I've been thinking for a while about how to make a mouse trap that turns ON an LED after it's set off.  The reason being for all of us who have a couple traps in the basement or garage that you don't necessarily check everyday.  I wanted something that would get my attention that I caught a mouse without having to go right up to it.  I also wanted to do that as simple as possible (ie no arduino to post a tweet).  Here's what I came up with.

Step 1: Materials & Tools

One of the biggest things I wanted was to make sure I used Items I already had around and were fairly common.  The only exception was I did buy some mini-clothes pins instead of using a regular size one because I liked the compactness of it.  And I could mount it on top.  But you can use a regular one and either attach it to the bottom of the mousetrap, or the side.

 - An LED
 - Duct tape
 - wire
 - 3V battery & case (I pulled this one off an old motherboard)
 - clothes pin (you can get these as most major craft stores)
 - mouse trap


 - Soldering iron
 - glue gun
 - wire cutters
 - helping hands are a plus

Step 2: Pull Tab

Cut a piece of duct tape and fold it over the action bar.  I later trimmed it to about 1cm wide on the left side.  That way it doesn't interfere with the trigger bar in the middle.

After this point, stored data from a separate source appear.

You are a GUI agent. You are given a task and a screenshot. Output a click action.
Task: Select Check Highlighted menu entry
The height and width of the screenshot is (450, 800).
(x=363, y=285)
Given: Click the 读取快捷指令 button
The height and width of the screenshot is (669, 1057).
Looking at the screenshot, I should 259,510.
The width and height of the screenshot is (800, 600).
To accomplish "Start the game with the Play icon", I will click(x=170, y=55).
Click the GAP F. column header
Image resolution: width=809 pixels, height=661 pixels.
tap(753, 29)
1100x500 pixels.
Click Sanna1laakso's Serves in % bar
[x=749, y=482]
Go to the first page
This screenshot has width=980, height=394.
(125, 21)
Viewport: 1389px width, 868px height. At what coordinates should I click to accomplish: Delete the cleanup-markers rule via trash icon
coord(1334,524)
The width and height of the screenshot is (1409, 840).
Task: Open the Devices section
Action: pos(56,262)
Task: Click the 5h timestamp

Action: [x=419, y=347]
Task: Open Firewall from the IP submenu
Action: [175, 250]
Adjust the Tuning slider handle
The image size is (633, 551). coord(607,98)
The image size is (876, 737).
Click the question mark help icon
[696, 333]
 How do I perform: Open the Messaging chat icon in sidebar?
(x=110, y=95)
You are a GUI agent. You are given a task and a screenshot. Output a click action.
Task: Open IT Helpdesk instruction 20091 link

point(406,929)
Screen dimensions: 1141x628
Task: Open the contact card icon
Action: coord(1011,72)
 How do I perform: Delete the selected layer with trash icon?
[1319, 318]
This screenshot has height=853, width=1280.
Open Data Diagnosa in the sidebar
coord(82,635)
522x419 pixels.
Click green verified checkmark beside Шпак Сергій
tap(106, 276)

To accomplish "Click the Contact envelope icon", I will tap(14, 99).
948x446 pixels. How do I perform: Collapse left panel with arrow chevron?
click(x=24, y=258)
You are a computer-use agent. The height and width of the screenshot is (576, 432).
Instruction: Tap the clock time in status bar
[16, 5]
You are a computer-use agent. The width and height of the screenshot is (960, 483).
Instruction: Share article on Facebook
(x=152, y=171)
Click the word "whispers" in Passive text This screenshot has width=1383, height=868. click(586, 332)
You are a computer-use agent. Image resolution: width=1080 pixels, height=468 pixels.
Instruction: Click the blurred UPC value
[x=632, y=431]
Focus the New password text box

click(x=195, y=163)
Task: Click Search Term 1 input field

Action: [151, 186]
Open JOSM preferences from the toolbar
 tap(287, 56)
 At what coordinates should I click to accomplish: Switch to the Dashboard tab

As a side benefit, it also acts as a pull tab so you don't have to touch the mouse when releasing it from the trap.

Step 3: Prep the Switch

Strip about 2in off the ends of each wire and wrap them around each of the jaws of the clothes pin.  I found starting the wrap with my needle-nose pliers really helped.

The closed position with obviously be on.  While set we'll be putting that strip of duct tape in between it to stop the current.

Step 4: Solder It All Together

This is basically connecting the battery to the LED through the clothes pin.  Again, keeping the the theme of being as simple as possible.  Connect one of the wires from the clothes pin to the positive terminal of the battery case and the other wire to the positive leg of the LED.  Then connect the negative leg of the LED to the negative of the battery case.  If you put your battery in now it should light up.

Step 5: Glue It On

Here I simply used my hot-glue gun and glued it to the top of the mouse trap.  I wanted to use my Gorilla glue for a more secure hold, but it was dried out.  And this seemed hold better than I thought.  After several tests runs it was still holding great.

I faced the LED out the back rather than pointed up because these mousetraps tend to flip when sprung and I wanted to make sure it was visible no matter which side it landed on.

Step 6: You're Done!

Now just put the strip of duct tape in between the jaws of the clothes pin when setting the trap.  When the trap springs, the strip will be pulled out, setting the connection and the LED will turn on.  That's it.  Easy enough right?

Of course the builder in me wants to take it to the next level.  One idea I had was to make the LED blink so you're more likely to notice it.  The other is to add a joule thief to the circuit so you can run it off 1 AA battery that's close to dead.  But there are plenty of great instructables on those you can find.

Let me know of any modifications you can think of and enjoy!